Yargıtay 11.Hukuk Dairesinin yerleşmiş uygulaması da bu yöndedir. Dairenin 11.10.2012 tarih 2011/6415 E.–2012/6394 K., 24.01.2013 tarih 2012/973 E.–2013/345 K., 20.11.2013 tarih 2013/2895 E–2013/6110 K., 11.03.2014 tarih 2013/3454 E–2014/1693 K. sayılı kararlarında da aynı ilke benimsenerek para borçlarında ifa yerine ilişkin kuralın, konusu alacaklının, borçluya verdiği bir miktar paranın iadesi talebini içeren karz sözleşmesinden doğan borçlarla sınırlı olduğu kabul edilmiştir. (YHGK 19.03.2014 gün ve 2013/11-630 E. 2014/332 K./Karşı Oy)

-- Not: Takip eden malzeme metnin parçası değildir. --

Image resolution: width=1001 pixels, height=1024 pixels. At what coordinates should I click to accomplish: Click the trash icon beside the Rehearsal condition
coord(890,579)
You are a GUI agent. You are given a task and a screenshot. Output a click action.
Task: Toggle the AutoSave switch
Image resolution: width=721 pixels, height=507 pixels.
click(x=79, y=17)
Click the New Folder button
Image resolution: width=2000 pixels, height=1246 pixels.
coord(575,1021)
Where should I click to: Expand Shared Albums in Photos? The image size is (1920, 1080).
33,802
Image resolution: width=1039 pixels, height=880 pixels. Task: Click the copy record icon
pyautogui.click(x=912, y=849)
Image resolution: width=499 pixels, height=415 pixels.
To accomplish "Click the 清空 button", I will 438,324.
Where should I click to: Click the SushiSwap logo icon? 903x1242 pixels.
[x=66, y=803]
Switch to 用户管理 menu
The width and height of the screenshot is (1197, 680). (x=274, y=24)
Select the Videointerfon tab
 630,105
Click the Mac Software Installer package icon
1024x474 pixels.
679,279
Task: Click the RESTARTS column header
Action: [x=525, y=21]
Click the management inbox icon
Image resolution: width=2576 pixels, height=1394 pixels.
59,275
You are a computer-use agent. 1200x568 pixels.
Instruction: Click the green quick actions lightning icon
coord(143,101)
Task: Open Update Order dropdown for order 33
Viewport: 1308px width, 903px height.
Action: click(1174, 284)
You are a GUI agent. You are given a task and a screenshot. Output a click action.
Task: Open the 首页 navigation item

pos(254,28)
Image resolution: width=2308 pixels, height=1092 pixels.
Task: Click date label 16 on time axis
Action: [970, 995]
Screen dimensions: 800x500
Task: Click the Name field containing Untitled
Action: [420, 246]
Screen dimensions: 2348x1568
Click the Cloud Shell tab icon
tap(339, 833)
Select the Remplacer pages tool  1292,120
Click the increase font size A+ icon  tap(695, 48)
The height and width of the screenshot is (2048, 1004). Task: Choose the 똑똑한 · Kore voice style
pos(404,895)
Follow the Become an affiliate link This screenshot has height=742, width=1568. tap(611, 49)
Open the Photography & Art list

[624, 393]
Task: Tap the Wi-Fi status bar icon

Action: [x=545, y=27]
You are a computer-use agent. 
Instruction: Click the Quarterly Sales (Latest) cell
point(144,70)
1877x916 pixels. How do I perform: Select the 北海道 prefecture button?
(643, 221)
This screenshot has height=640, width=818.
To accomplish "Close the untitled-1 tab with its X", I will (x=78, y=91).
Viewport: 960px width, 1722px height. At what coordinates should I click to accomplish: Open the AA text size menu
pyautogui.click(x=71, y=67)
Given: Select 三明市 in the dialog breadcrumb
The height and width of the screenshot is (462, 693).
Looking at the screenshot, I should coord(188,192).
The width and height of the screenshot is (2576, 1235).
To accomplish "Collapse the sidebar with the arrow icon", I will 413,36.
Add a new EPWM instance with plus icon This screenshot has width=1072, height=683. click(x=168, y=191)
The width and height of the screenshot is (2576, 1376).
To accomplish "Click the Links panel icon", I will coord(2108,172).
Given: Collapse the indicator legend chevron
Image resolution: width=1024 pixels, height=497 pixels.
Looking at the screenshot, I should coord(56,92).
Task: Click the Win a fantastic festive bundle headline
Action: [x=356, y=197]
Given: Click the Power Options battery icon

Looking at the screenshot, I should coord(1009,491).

Somut olaydaki uyuşmazlık karz aktinden kaynaklanan bir uyuşmazlık olmayıp, Köprü ve Otoyol Geçiş İhlalinden kaynaklanan alacağa ilişkin bulunduğundan ve davalı vekilinin dosyaya sunduğu vekaletnameye göre davalının muamele merkezinin bulunduğu yerin Ankara olması nedeniyle, davalının takibe itiraz dilekçesinde doğru şekilde bildirdiği Ankara icra daireleri takip konusunda yetkilidir.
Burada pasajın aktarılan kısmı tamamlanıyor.